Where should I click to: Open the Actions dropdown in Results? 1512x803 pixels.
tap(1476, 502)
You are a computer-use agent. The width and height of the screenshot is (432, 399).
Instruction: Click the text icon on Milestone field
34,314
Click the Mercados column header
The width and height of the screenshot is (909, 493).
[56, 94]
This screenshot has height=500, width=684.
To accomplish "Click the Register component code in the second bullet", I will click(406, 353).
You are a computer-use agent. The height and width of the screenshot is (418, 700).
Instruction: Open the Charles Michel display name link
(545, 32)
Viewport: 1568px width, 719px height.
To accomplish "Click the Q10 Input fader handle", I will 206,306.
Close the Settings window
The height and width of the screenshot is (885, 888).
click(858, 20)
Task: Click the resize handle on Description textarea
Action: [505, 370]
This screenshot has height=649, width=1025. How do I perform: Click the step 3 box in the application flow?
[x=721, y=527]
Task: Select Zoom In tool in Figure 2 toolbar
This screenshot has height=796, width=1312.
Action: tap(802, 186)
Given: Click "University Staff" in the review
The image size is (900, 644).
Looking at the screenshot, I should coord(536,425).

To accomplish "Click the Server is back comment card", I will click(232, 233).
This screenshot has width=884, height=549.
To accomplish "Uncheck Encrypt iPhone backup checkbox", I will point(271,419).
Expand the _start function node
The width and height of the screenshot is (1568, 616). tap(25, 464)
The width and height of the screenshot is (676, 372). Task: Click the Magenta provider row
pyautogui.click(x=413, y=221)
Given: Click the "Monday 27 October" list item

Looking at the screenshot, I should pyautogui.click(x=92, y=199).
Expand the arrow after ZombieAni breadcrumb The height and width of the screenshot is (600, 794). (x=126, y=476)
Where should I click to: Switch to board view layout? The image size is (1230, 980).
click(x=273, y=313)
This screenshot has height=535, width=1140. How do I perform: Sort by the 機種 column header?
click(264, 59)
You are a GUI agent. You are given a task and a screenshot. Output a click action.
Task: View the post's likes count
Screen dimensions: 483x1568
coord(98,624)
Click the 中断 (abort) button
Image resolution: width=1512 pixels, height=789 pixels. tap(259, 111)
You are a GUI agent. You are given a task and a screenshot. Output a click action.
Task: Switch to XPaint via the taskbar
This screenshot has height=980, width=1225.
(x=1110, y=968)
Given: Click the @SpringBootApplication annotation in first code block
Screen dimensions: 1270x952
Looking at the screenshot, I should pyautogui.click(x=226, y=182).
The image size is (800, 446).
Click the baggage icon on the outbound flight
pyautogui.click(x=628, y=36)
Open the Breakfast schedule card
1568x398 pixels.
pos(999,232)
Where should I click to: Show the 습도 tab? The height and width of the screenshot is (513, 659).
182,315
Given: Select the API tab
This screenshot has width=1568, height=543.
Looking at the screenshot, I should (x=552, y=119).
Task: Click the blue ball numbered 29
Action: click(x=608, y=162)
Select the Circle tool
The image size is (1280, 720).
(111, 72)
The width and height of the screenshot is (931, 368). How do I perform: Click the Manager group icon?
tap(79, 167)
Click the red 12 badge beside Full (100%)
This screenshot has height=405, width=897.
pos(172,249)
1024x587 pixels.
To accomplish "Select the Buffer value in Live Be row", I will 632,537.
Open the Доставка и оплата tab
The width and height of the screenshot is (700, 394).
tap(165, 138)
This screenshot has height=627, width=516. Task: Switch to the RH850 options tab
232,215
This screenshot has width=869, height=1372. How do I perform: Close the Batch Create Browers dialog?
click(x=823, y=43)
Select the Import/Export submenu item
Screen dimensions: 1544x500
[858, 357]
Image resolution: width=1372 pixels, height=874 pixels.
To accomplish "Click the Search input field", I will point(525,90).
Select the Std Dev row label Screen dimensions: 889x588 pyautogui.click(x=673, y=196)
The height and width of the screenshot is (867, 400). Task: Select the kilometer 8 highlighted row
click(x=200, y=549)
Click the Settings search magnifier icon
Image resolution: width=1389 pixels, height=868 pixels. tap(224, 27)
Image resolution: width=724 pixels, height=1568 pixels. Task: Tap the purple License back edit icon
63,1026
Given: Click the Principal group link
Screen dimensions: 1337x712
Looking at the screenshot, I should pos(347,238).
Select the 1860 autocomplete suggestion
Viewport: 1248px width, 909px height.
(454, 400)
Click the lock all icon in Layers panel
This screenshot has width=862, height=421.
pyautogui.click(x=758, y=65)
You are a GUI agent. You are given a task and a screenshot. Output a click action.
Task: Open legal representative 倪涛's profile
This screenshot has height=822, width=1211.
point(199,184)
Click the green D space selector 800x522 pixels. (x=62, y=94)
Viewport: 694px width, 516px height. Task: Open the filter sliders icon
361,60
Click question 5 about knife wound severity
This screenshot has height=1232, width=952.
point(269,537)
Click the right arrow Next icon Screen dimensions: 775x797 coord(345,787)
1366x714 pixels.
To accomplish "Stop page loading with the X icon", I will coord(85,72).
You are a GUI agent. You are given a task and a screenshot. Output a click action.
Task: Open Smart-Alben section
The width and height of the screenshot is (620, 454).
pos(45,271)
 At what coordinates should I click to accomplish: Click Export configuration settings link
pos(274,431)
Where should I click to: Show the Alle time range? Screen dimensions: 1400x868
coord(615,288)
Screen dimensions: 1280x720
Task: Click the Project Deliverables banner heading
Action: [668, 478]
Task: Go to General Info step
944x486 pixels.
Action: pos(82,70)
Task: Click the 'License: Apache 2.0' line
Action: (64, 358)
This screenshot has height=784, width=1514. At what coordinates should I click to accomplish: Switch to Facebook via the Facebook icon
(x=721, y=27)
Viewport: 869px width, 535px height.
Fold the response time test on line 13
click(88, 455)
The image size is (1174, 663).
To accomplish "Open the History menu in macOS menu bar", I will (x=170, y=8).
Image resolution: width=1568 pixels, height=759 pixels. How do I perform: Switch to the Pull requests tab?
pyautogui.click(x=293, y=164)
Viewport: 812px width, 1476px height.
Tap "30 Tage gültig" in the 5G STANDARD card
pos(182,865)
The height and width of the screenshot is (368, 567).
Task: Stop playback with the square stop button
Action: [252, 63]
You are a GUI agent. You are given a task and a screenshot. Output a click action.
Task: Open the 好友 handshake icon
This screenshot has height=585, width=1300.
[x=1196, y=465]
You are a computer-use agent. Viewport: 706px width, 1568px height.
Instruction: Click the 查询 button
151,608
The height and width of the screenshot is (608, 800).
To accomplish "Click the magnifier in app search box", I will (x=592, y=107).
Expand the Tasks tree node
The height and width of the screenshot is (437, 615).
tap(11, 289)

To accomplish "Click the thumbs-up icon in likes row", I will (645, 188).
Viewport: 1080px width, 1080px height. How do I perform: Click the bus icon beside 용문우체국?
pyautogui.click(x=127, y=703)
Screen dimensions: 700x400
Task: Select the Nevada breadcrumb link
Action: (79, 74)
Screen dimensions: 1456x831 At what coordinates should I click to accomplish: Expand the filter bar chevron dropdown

■ EXERCISE AIM:
Reproduce all of the records above, swapping each occurrence of "computer-use agent" for "GUI automation agent" and leaving every other character intact.

■ FINISHED TASK:
Where should I click to: Open the Actions dropdown in Results? 1512x803 pixels.
tap(1476, 502)
You are a GUI automation agent. The width and height of the screenshot is (432, 399).
Instruction: Click the text icon on Milestone field
34,314
Click the Mercados column header
The width and height of the screenshot is (909, 493).
[56, 94]
This screenshot has height=500, width=684.
To accomplish "Click the Register component code in the second bullet", I will click(406, 353).
You are a GUI automation agent. The height and width of the screenshot is (418, 700).
Instruction: Open the Charles Michel display name link
(545, 32)
Viewport: 1568px width, 719px height.
To accomplish "Click the Q10 Input fader handle", I will 206,306.
Close the Settings window
The height and width of the screenshot is (885, 888).
click(858, 20)
Task: Click the resize handle on Description textarea
Action: [505, 370]
This screenshot has height=649, width=1025. How do I perform: Click the step 3 box in the application flow?
[x=721, y=527]
Task: Select Zoom In tool in Figure 2 toolbar
This screenshot has height=796, width=1312.
Action: tap(802, 186)
Given: Click "University Staff" in the review
The image size is (900, 644).
Looking at the screenshot, I should coord(536,425).

To accomplish "Click the Server is back comment card", I will click(232, 233).
This screenshot has width=884, height=549.
To accomplish "Uncheck Encrypt iPhone backup checkbox", I will point(271,419).
Expand the _start function node
The width and height of the screenshot is (1568, 616). tap(25, 464)
The width and height of the screenshot is (676, 372). Task: Click the Magenta provider row
pyautogui.click(x=413, y=221)
Given: Click the "Monday 27 October" list item

Looking at the screenshot, I should pyautogui.click(x=92, y=199).
Expand the arrow after ZombieAni breadcrumb The height and width of the screenshot is (600, 794). (x=126, y=476)
Where should I click to: Switch to board view layout? The image size is (1230, 980).
click(x=273, y=313)
This screenshot has height=535, width=1140. How do I perform: Sort by the 機種 column header?
click(264, 59)
You are a GUI agent. You are given a task and a screenshot. Output a click action.
Task: View the post's likes count
Screen dimensions: 483x1568
coord(98,624)
Click the 中断 (abort) button
Image resolution: width=1512 pixels, height=789 pixels. tap(259, 111)
You are a GUI agent. You are given a task and a screenshot. Output a click action.
Task: Switch to XPaint via the taskbar
This screenshot has height=980, width=1225.
(x=1110, y=968)
Given: Click the @SpringBootApplication annotation in first code block
Screen dimensions: 1270x952
Looking at the screenshot, I should pyautogui.click(x=226, y=182).
The image size is (800, 446).
Click the baggage icon on the outbound flight
pyautogui.click(x=628, y=36)
Open the Breakfast schedule card
1568x398 pixels.
pos(999,232)
Where should I click to: Show the 습도 tab? The height and width of the screenshot is (513, 659).
182,315
Given: Select the API tab
This screenshot has width=1568, height=543.
Looking at the screenshot, I should (x=552, y=119).
Task: Click the blue ball numbered 29
Action: click(x=608, y=162)
Select the Circle tool
The image size is (1280, 720).
(111, 72)
The width and height of the screenshot is (931, 368). How do I perform: Click the Manager group icon?
tap(79, 167)
Click the red 12 badge beside Full (100%)
This screenshot has height=405, width=897.
pos(172,249)
1024x587 pixels.
To accomplish "Select the Buffer value in Live Be row", I will 632,537.
Open the Доставка и оплата tab
The width and height of the screenshot is (700, 394).
tap(165, 138)
This screenshot has height=627, width=516. Task: Switch to the RH850 options tab
232,215
This screenshot has width=869, height=1372. How do I perform: Close the Batch Create Browers dialog?
click(x=823, y=43)
Select the Import/Export submenu item
Screen dimensions: 1544x500
[858, 357]
Image resolution: width=1372 pixels, height=874 pixels.
To accomplish "Click the Search input field", I will point(525,90).
Select the Std Dev row label Screen dimensions: 889x588 pyautogui.click(x=673, y=196)
The height and width of the screenshot is (867, 400). Task: Select the kilometer 8 highlighted row
click(x=200, y=549)
Click the Settings search magnifier icon
Image resolution: width=1389 pixels, height=868 pixels. tap(224, 27)
Image resolution: width=724 pixels, height=1568 pixels. Task: Tap the purple License back edit icon
63,1026
Given: Click the Principal group link
Screen dimensions: 1337x712
Looking at the screenshot, I should pos(347,238).
Select the 1860 autocomplete suggestion
Viewport: 1248px width, 909px height.
(454, 400)
Click the lock all icon in Layers panel
This screenshot has width=862, height=421.
pyautogui.click(x=758, y=65)
You are a GUI agent. You are given a task and a screenshot. Output a click action.
Task: Open legal representative 倪涛's profile
This screenshot has height=822, width=1211.
point(199,184)
Click the green D space selector 800x522 pixels. (x=62, y=94)
Viewport: 694px width, 516px height. Task: Open the filter sliders icon
361,60
Click question 5 about knife wound severity
This screenshot has height=1232, width=952.
point(269,537)
Click the right arrow Next icon Screen dimensions: 775x797 coord(345,787)
1366x714 pixels.
To accomplish "Stop page loading with the X icon", I will coord(85,72).
You are a GUI agent. You are given a task and a screenshot. Output a click action.
Task: Open Smart-Alben section
The width and height of the screenshot is (620, 454).
pos(45,271)
 At what coordinates should I click to accomplish: Click Export configuration settings link
pos(274,431)
Where should I click to: Show the Alle time range? Screen dimensions: 1400x868
coord(615,288)
Screen dimensions: 1280x720
Task: Click the Project Deliverables banner heading
Action: [668, 478]
Task: Go to General Info step
944x486 pixels.
Action: pos(82,70)
Task: Click the 'License: Apache 2.0' line
Action: (64, 358)
This screenshot has height=784, width=1514. At what coordinates should I click to accomplish: Switch to Facebook via the Facebook icon
(x=721, y=27)
Viewport: 869px width, 535px height.
Fold the response time test on line 13
click(88, 455)
The image size is (1174, 663).
To accomplish "Open the History menu in macOS menu bar", I will (x=170, y=8).
Image resolution: width=1568 pixels, height=759 pixels. How do I perform: Switch to the Pull requests tab?
pyautogui.click(x=293, y=164)
Viewport: 812px width, 1476px height.
Tap "30 Tage gültig" in the 5G STANDARD card
pos(182,865)
The height and width of the screenshot is (368, 567).
Task: Stop playback with the square stop button
Action: [252, 63]
You are a GUI agent. You are given a task and a screenshot. Output a click action.
Task: Open the 好友 handshake icon
This screenshot has height=585, width=1300.
[x=1196, y=465]
You are a GUI automation agent. Viewport: 706px width, 1568px height.
Instruction: Click the 查询 button
151,608
The height and width of the screenshot is (608, 800).
To accomplish "Click the magnifier in app search box", I will (x=592, y=107).
Expand the Tasks tree node
The height and width of the screenshot is (437, 615).
tap(11, 289)

To accomplish "Click the thumbs-up icon in likes row", I will (645, 188).
Viewport: 1080px width, 1080px height. How do I perform: Click the bus icon beside 용문우체국?
pyautogui.click(x=127, y=703)
Screen dimensions: 700x400
Task: Select the Nevada breadcrumb link
Action: (79, 74)
Screen dimensions: 1456x831 At what coordinates should I click to accomplish: Expand the filter bar chevron dropdown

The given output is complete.